Passer le plus possible de temps à TAN THOI c’est essayer de se faire accepter, puis adopter par les habitants, les enfants et aussi les autorités.
Pousse-Pousse ce n’est pas seulement cô Isa et em Capucine. Pousse-Pousse c’est une multitude d’hommes et de femmes touchés en plein cœur par la vie des enfants sur cette île. Des parrains marraines qui ont accueilli dans leur vie, des enfants qu’ils n’ont pour certains jamais rencontrés.
Pousse-Pousse fait maintenant partie de TAN THOI. L’association est connue et reconnue.
Nos séjours bi-annuels, nos échanges quotidiens, les courriers des parrains et des enfants, les réunions avec les membres du gouvernement, ont assis notre association.
Quand nous débarquons du bac qui nous emmène sur l’île, nous apportons avec nous une certitude pour ces enfants qui en ont si peu : celle que oui, il existe à 11000 kms de là des hommes et des femmes pour lesquels ils comptent, pour lesquels leur bien être est précieux. Le petit cadeau, le courrier, les fournitures scolaires, les photos, les mots doux, les bisous les plongent un moment dans ce monde feutré et rassurant de l’enfance.

Cette année, la COVID-19 aura cloué les avions au sol et volé ainsi un peu de ces moments de bonheur aux enfants de TAN THOI. Pousse-Pousse continue de travailler, de chercher des fonds et de préparer la rentrée scolaire des enfants malgré la distance.
Parfois, souvent, il y a ce manque qui fait mal. Cette année, il n y aura pas de visites en scooter dans les familles nouvelles. Cette année, il n’y aura pas de Giau, 8 ans qui dit d’une voix cassée « je t’aimeeeee », pas de Bubu 17 ans qui me raconte à l’oreille sa nouvelle amoureuse, pas de Sau qui veut absolument qu’on aille faire prendre un bain à sa poupée.

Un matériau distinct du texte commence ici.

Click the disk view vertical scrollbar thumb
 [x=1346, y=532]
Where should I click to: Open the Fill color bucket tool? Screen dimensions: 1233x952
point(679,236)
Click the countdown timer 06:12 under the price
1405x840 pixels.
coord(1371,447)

Pas de chants du coq en pleine nuit, pas de soupe le matin, pas de pluie diluvienne, pas de panne de scooter en pleine jungle, pas de larmes qui coulent à la rencontre d’une maman qui pleure son enfant parti trop tôt. On reste là, propres et bien habillés, la clim en marche, l’eau chaude de la douche, l’épaisseur du matelas, le Doliprane à portée de main si besoin. On a tout mais on a rien.

Je regarde le ciel, je scrute l’infini et j’espère malgré les oiseaux de mauvaise augure, que bientôt nous repartirons, là-bas, leur dire qu’on les aime, qu’on prendra encore et toujours soin d’eux. Leur dire que nous continuerons à nous battre pour qu’ils n’aient plus faim, plus soif. Que nous serons toujours unis afin qu’ils ne travaillent plus à 8 ans pour faire vivre leur famille. Que nous serons encore et toujours là pour les aider à vivre mieux, les aider à jouer, à apprendre, à sourire.
Parce qu’ils sont nés là-bas et que nous sommes ici, parce qu’ils sont notre avenir, nous continuerons malgré le virus et les avions immobiles à les aider, les aimer aussi.